Fall Welcome
Hello, everybody!
I just wanted to offer a quick message to welcome all of the new members of our MIT community and to welcome back those of you who took some time away from MIT for the summer.
September has given us so many perfect back-to-school days! For me, that’s meant lots of impromptu conversations, from convocation to the ice cream social. People seem excited to be here and so glad to see each other!
And there’s a wonderful sense of momentum! Our new provost, Anantha Chandrakasan, has hit the ground running, and we’re making excellent progress in our searches to fill two key roles: the vice president for resource development and vice president for government affairs. Our presidential initiatives are funding their first round of faculty projects and fellowships. I have a new crop of wonderful students on my Presidential Advisory Committee. And the music building has become a new center of energy for the whole community.
But of course, the world outside of MIT is still very complicated for us; no one can predict what’s coming at us next.
So I’d like to offer a brief reflection on what we’re here to do together.
We live in an age of distraction – but the work we do at MIT requires focus.
For MIT’s senior leaders, our focus is on doing everything we can to navigate a constantly changing landscape. Federal science funding. Research policy. A huge new tax burden. Threats to visas. Executive orders – everything.
I’m frequently down in Washington with other MIT leaders, meeting with members of Congress and the administration to argue for the value of what we do here. (Incidentally, if you have a compelling story about what the nation gains from MIT research and education – and what it stands to lose if they’re threatened – please do write and let me know!)
At the same time, back on campus, we’re working hard to prepare the Institute for significant new financial pressures.
Last spring, I asked Executive Vice President and Treasurer Glen Shor and the provost to set up a group to consider a variety of financial scenarios and how we might respond. In the coming weeks, Glen and Anantha will share more about the scope and severity of the challenges, and how you can provide feedback on possible paths forward.
So, in addition to ensuring the success of the exciting things I mentioned, dealing with financial realities is our focus.
But I hope that, for the rest of you – whatever your role – it’s still possible to focus on the vital work you came here to do.
The most important thing we can do to protect the Institute’s great mission in the long run is to do our best work: To provide and engage in the distinctive rigor and challenge of an MIT education. And to pursue the kind of daring discovery and invention that the public counts on from MIT.
I want to close by offering a tribute to two scientific giants the world recently lost: MIT Professor Emeritus Rai Weiss, and David Baltimore, president emeritus of Caltech, who spent many years on the faculty here.
Rai was an experimental physicist, David a biologist focused on molecular biology, immunology and virology. Both had their pioneering work recognized with a Nobel Prize.

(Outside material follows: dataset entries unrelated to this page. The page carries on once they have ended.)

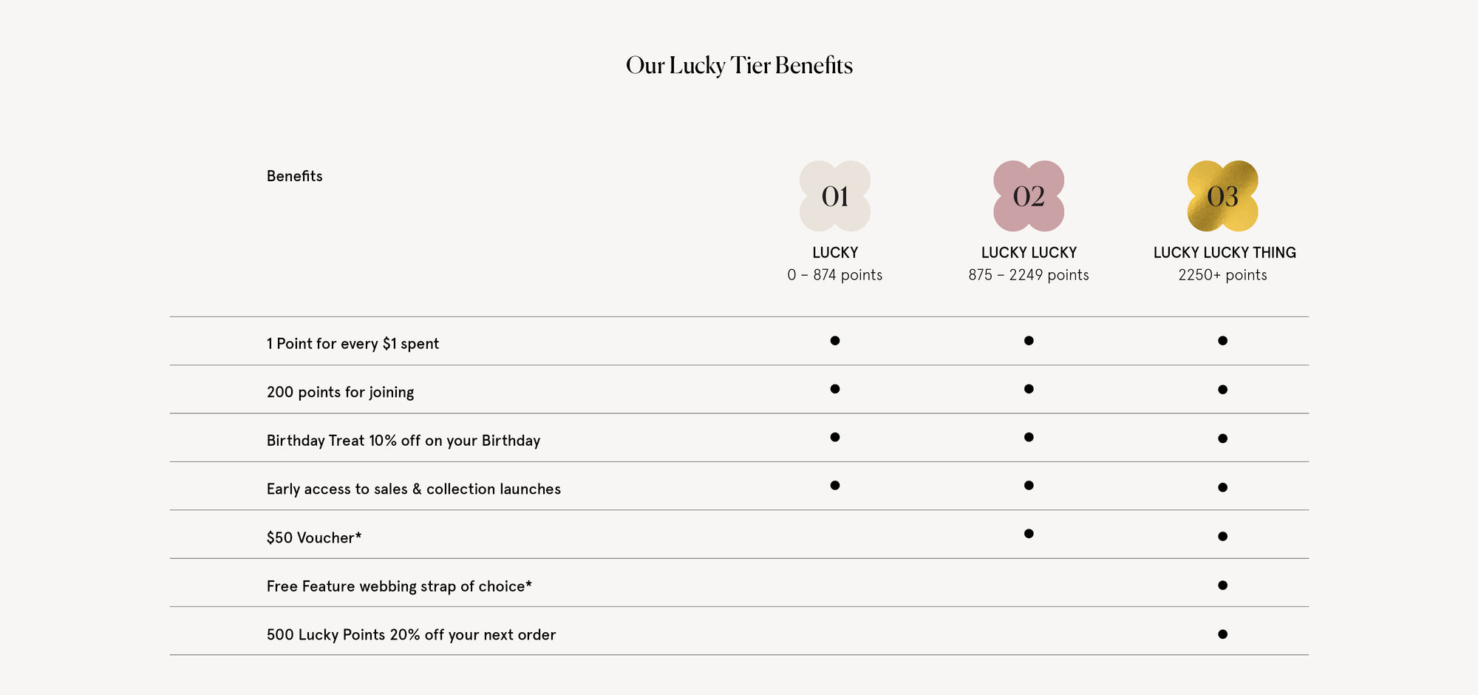Click the pink 02 tier badge

1029,196
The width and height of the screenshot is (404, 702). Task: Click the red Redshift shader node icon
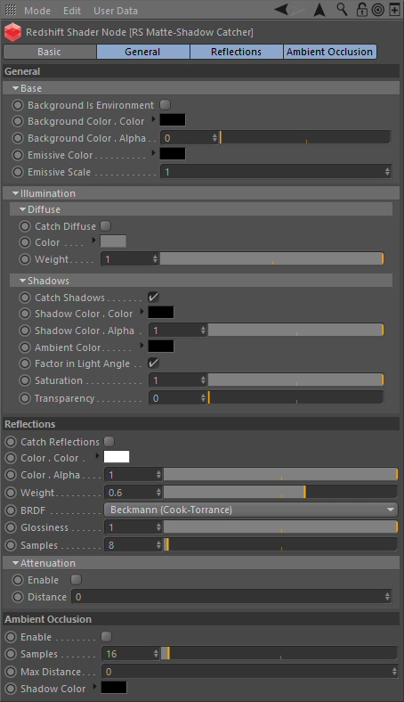click(x=12, y=32)
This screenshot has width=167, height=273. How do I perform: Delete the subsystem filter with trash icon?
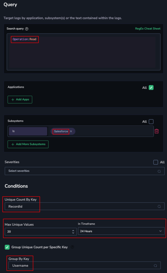click(x=156, y=131)
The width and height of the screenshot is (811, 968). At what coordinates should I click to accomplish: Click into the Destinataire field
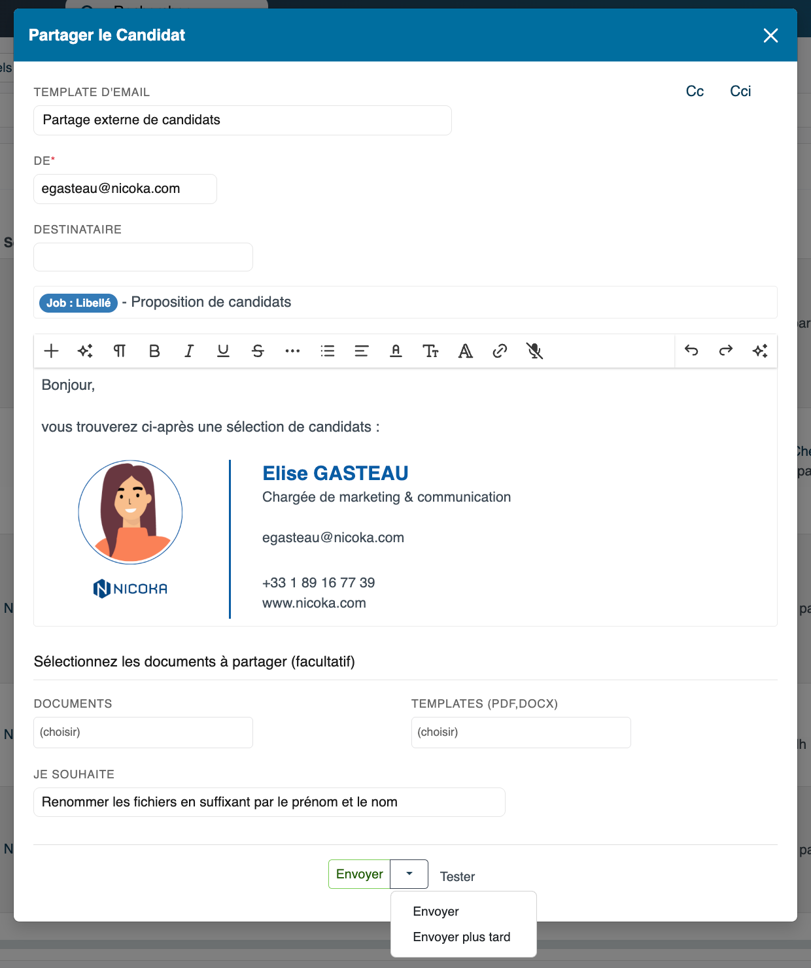(143, 257)
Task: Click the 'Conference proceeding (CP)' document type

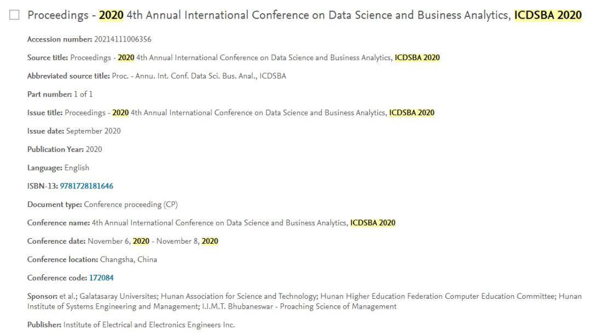Action: point(131,204)
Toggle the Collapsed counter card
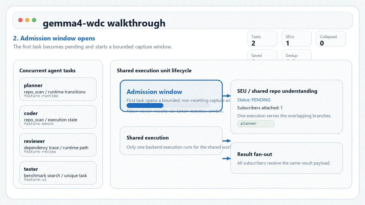Image resolution: width=365 pixels, height=205 pixels. (x=331, y=38)
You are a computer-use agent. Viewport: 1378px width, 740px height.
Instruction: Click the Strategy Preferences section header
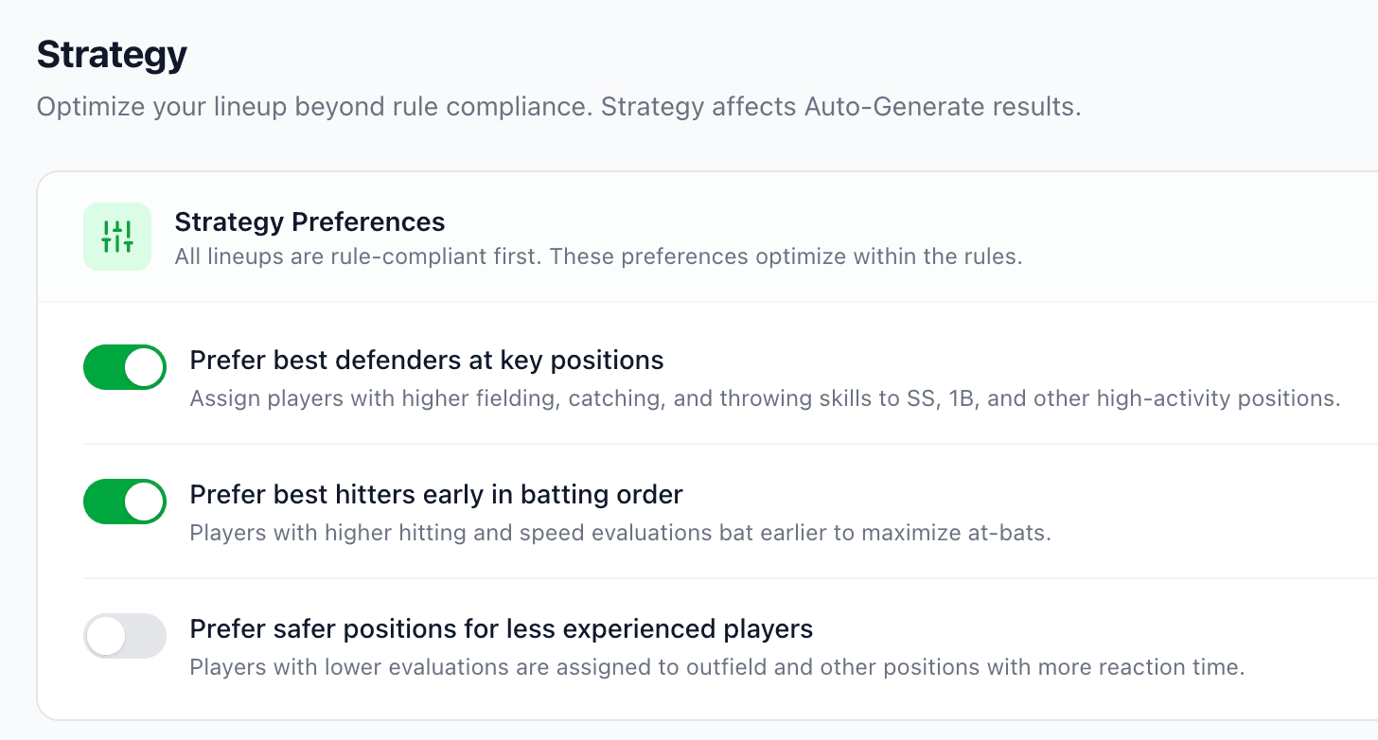point(309,221)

But I mention them not only for their accomplishments, but because they embodied the essence of MIT's culture and values. They were fair, generous, candid, bold. They held themselves to the highest standards of scientific inquiry. And their life’s work was to advance knowledge and educate students, by unraveling the great mysteries of nature.
I hope we can all take inspiration from their example, as we focus on our own work now.